Natural Resources, School of

 

First Advisor

Jesse Korus

Date of this Version

Spring 5-2018

Document Type

Article

Comments

A Thesis Presented to the Faculty of The Graduate College at the University of Nebraska In Partial Fulfillment of Requirements For the Degree of Master of Science, Major: Natural Resource Sciences, Under the Supervision of Professor Jesse T. Korus. Lincoln, Nebraska: May, 2018

Copyright (c) 2018 Wilhelm P. Fraundorfer

Abstract

Streambed hydraulic conductivity (K) is known to be spatially and temporally heterogeneous, but few attempts to understand the controls on temporal variability have been made. This study documents temporal K transience and demonstrates how hydraulic, geophysical, and sedimentological methods can be combined to understand the processes that give rise to changes in streambed K. Falling head permeameter tests and slug tests were conducted to determine vertical K (Kv) and K (slug test K), respectively. These tests were repeated three times over a twelve-week period on the same grid at a depth of 0.5 meters below the bed of the Loup River in east-central Nebraska during the summer of 2017. This grid included (1) a stationary braid bar where diagenetic pore clogging is expected to control K transience, and (2) mobile sediments of the adjacent stream channel where deposition and erosion are thought to be the dominant controls.
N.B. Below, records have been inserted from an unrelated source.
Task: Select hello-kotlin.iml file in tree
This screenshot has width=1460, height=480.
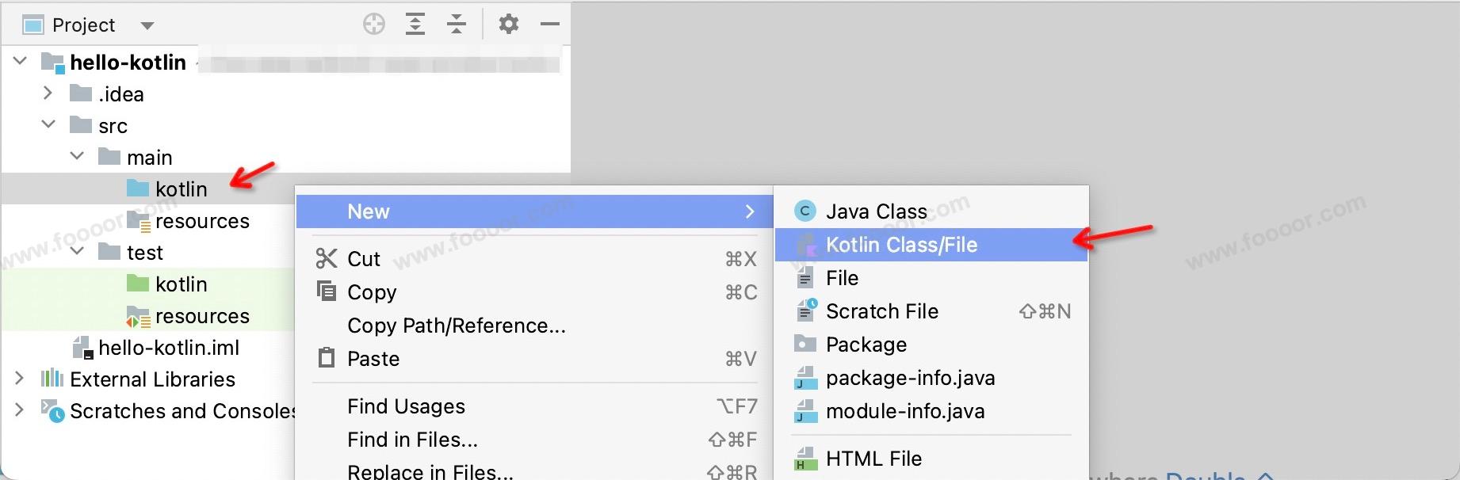Action: [168, 348]
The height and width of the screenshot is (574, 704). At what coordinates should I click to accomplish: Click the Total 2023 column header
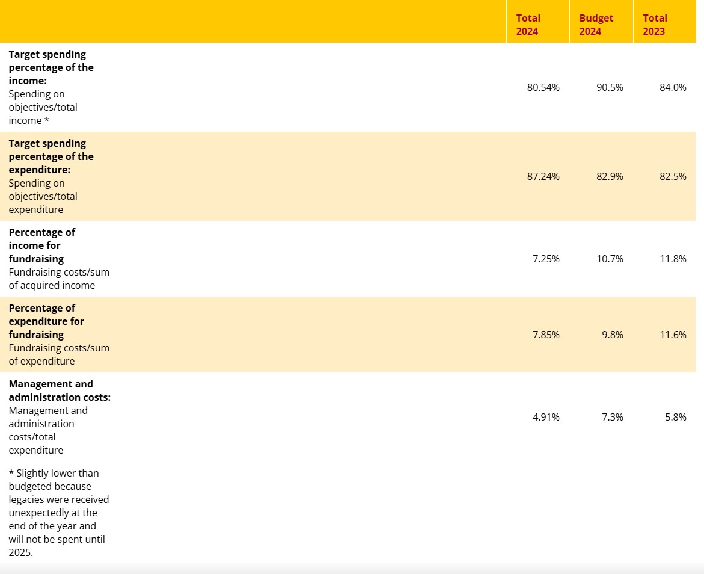pyautogui.click(x=654, y=25)
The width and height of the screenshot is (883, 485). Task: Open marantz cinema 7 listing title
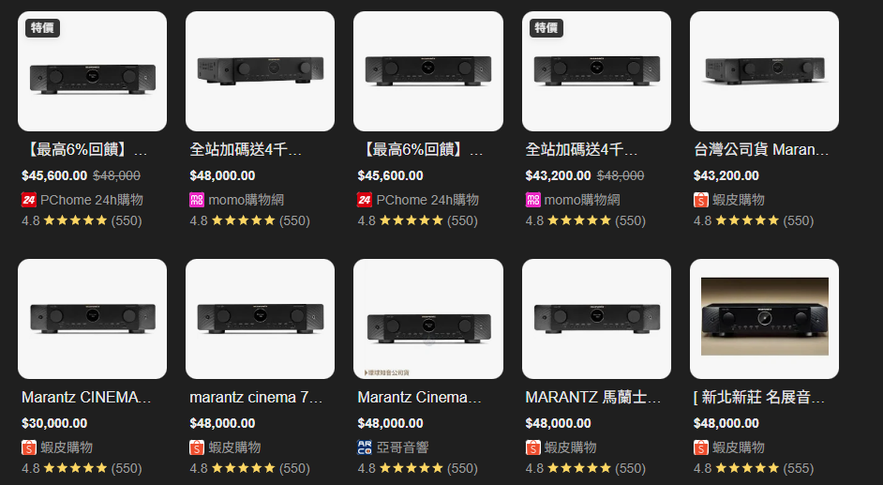(256, 397)
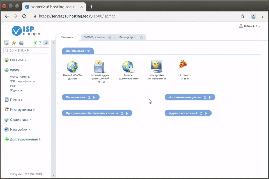The image size is (269, 179).
Task: Click the Новое доменное имя icon
Action: (x=128, y=67)
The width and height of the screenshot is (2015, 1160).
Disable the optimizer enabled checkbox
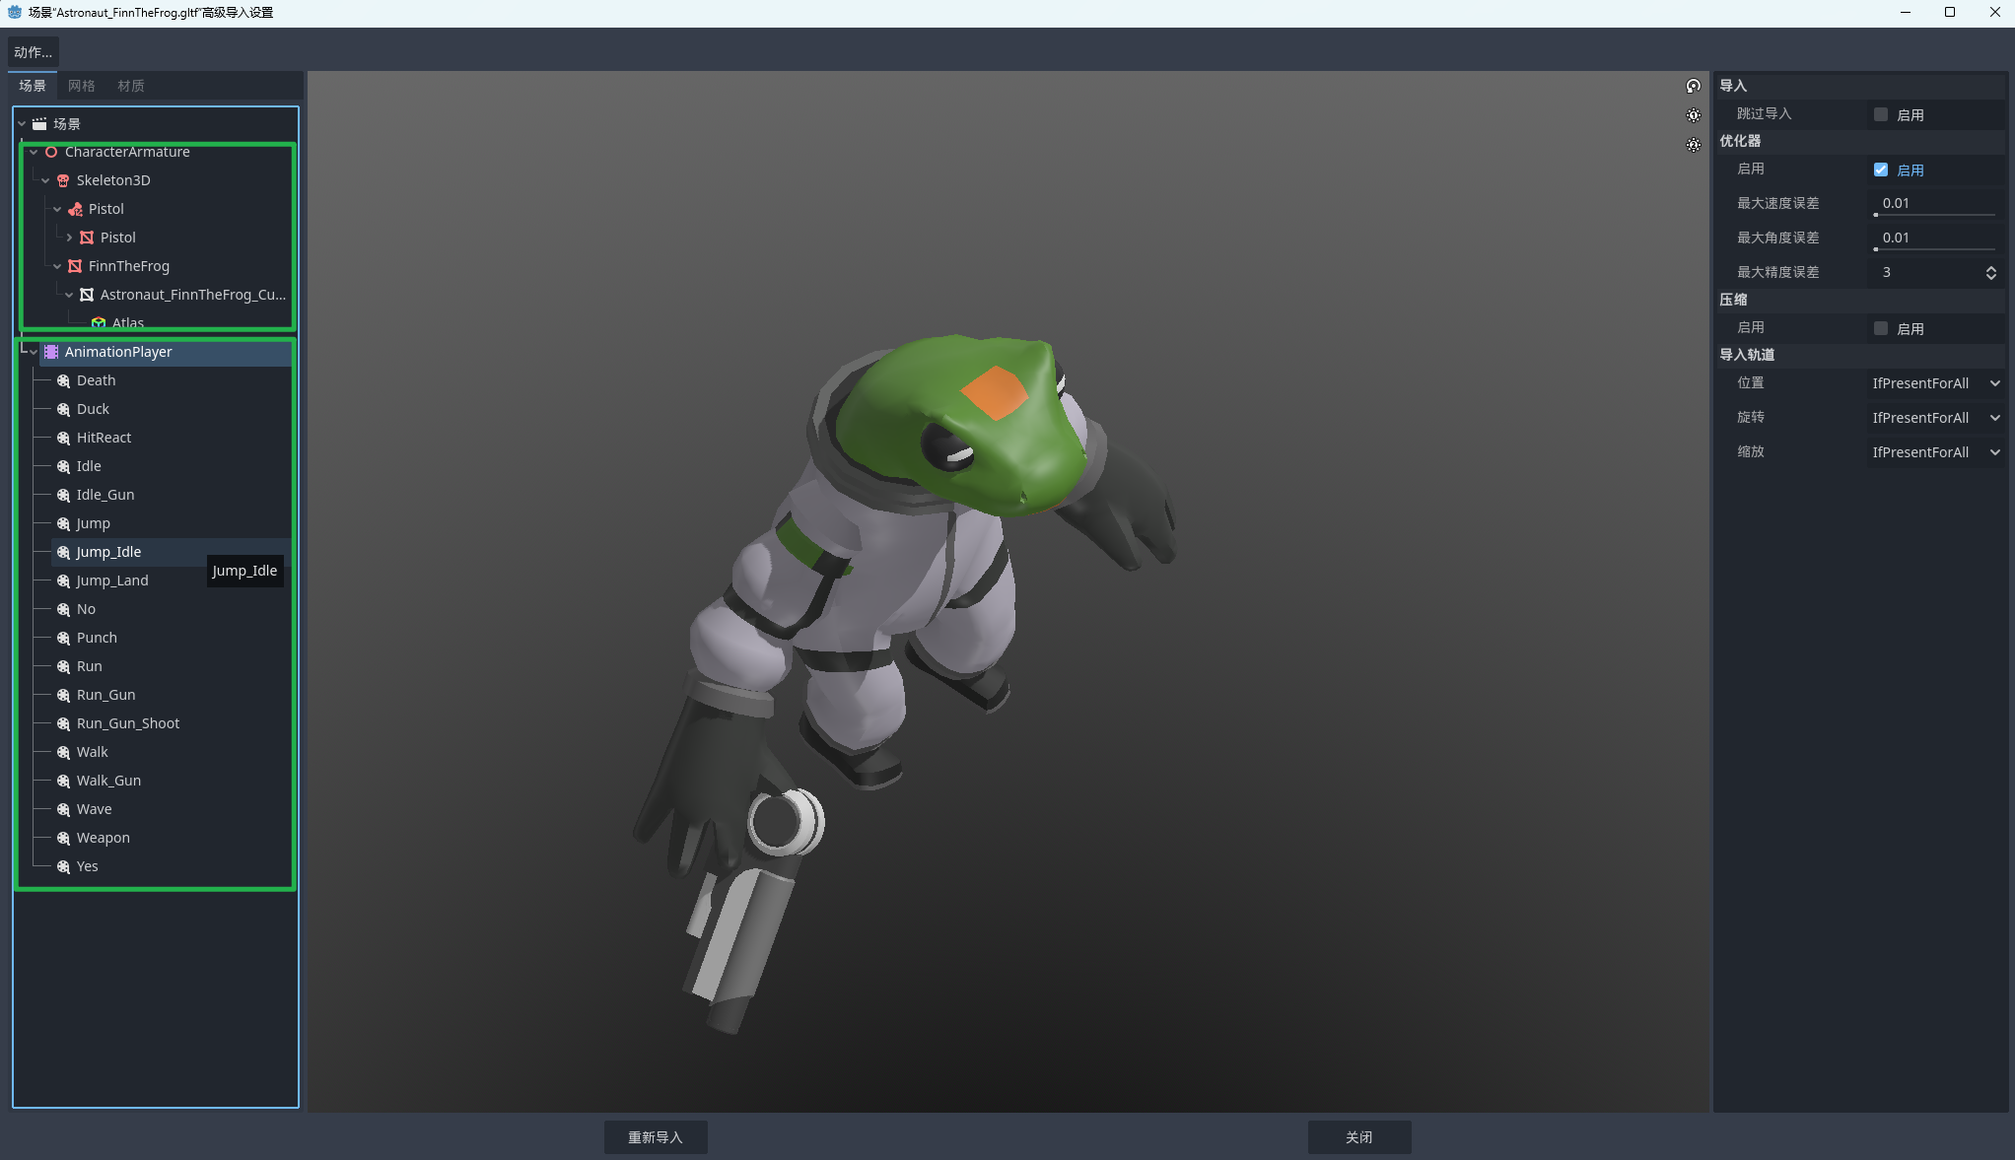pyautogui.click(x=1880, y=170)
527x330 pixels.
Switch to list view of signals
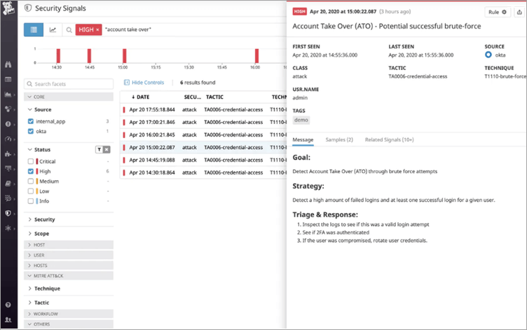click(x=34, y=29)
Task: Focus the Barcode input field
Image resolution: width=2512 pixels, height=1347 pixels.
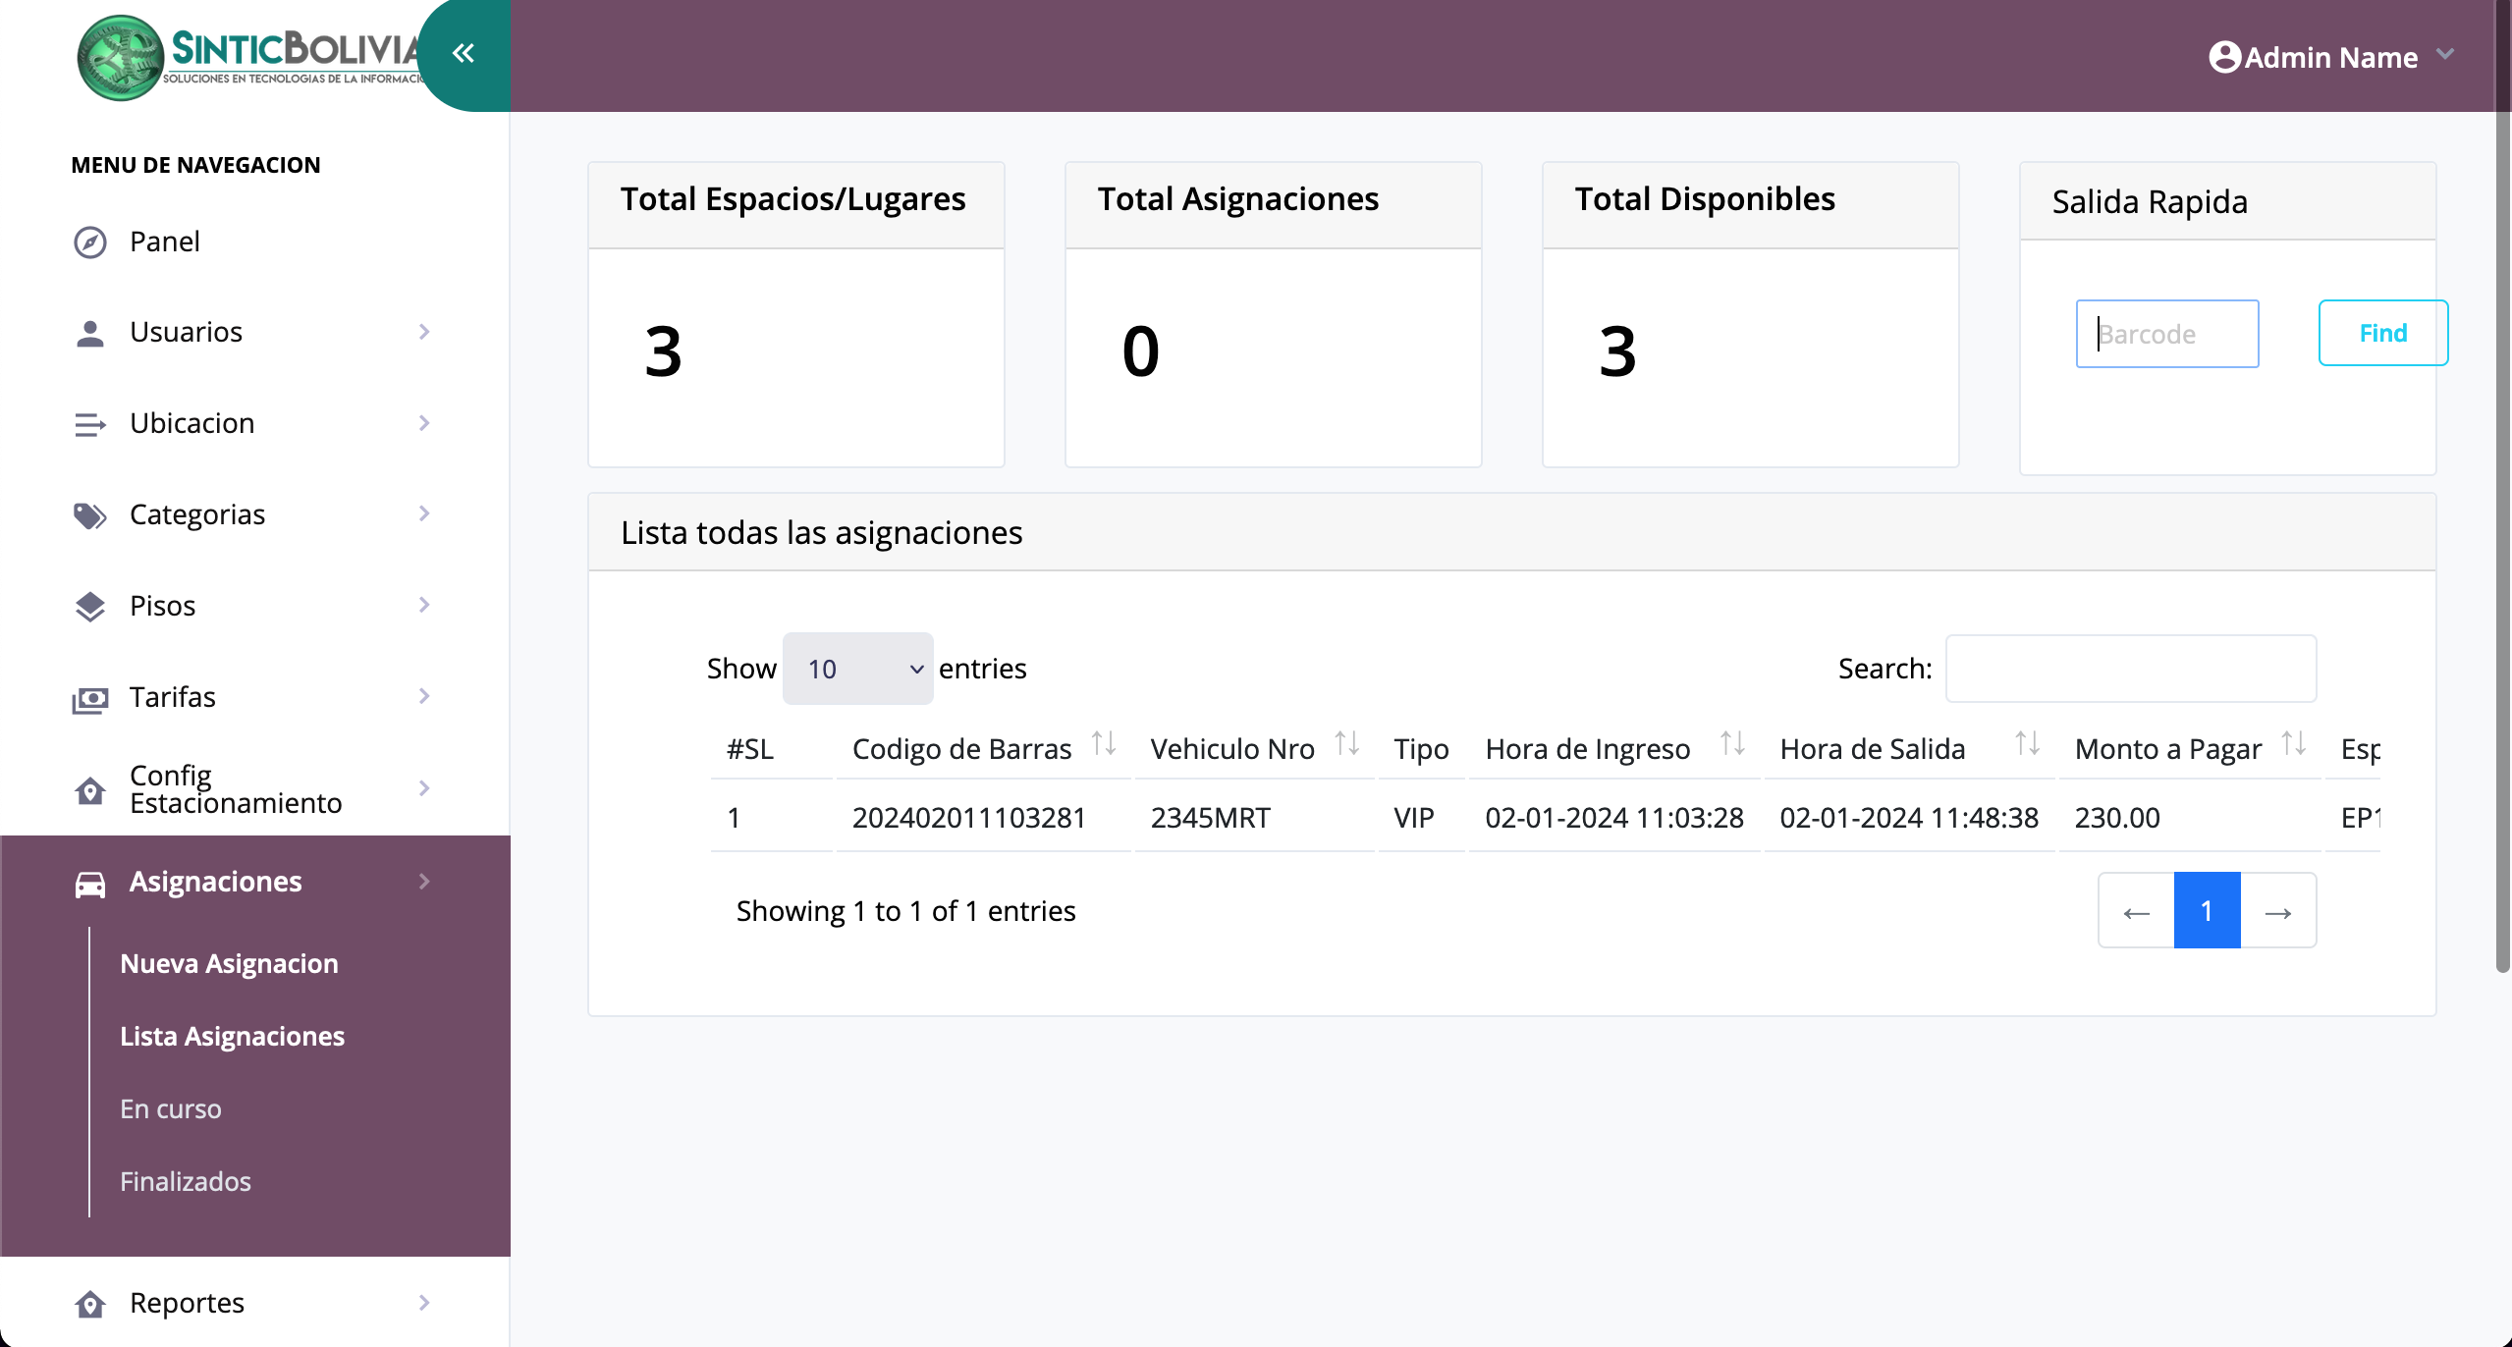Action: point(2166,334)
Sediment samples were collected at the site of each hydraulic test to determine grain size distributions and estimate K. Ground penetrating radar surveys at 450 MHz and frequency domain electromagnetic geophysical surveys provided high resolution images of subsurface structure. Kv ranges between 0.1 and 45 meters/day, and K ranges between 15 and 55 meters/day. Kv and K changed significantly only between the second and third sampling events. K declined 14-20% in both environments while Kv declined 27% on the bar, but was unchanged in the channel. Despite evidence of scour and fill in the channel captured by GPR, deposition and erosion did not exert a dominant influence on K transience. The results of this study suggest that processes other than physical sediment transport, such as bioclogging or gas ebullition, were responsible for the decrease in K.